*** DATA RECORDS Section Begins ***

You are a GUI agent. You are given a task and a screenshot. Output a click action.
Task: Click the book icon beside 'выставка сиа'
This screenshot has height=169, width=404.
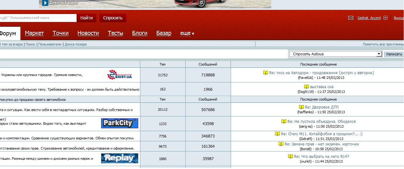point(306,87)
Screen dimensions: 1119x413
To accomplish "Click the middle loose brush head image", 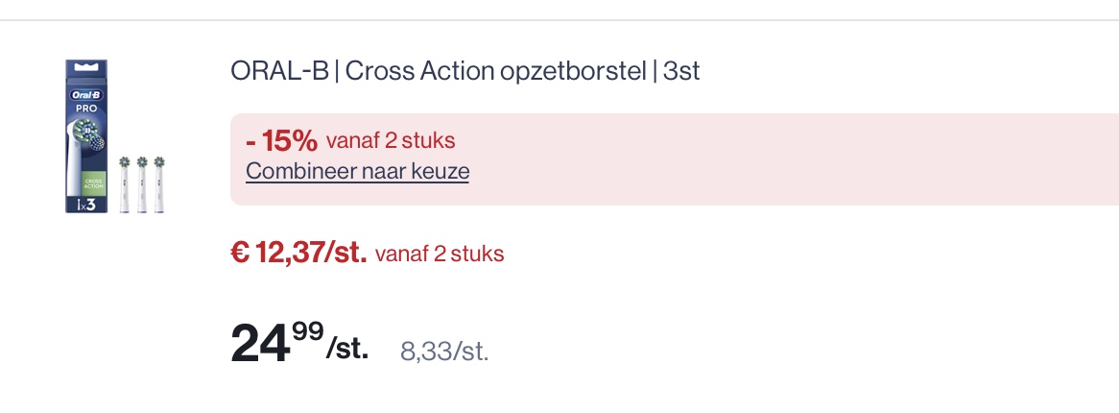I will tap(142, 183).
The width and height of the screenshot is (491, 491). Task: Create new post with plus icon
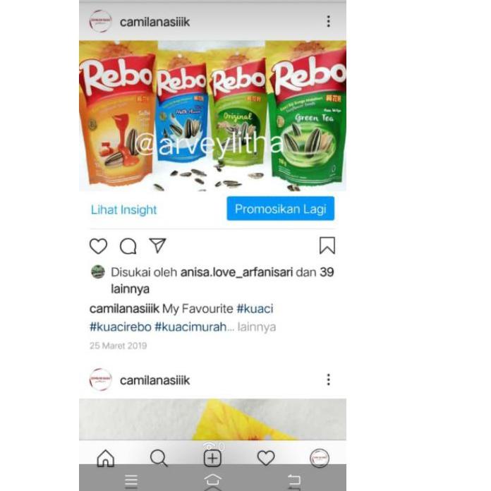click(x=212, y=459)
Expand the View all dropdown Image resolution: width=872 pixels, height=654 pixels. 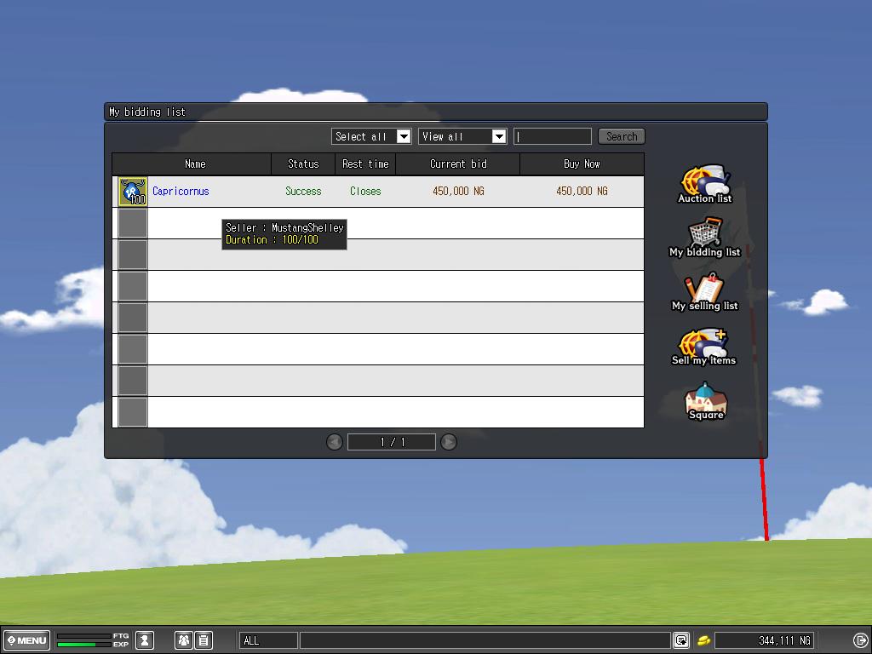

*** DATA RECORDS Section Ends ***

YOUR OBJECTIVE:
Set down exactly and only the lines from the line that contains "The width and" through the last line of the entries above, with both of those lines included and the pictures left out.

RESPONSE TO THIS EXERCISE:
The width and height of the screenshot is (491, 491). Task: Create new post with plus icon
click(x=212, y=459)
Expand the View all dropdown Image resolution: width=872 pixels, height=654 pixels. 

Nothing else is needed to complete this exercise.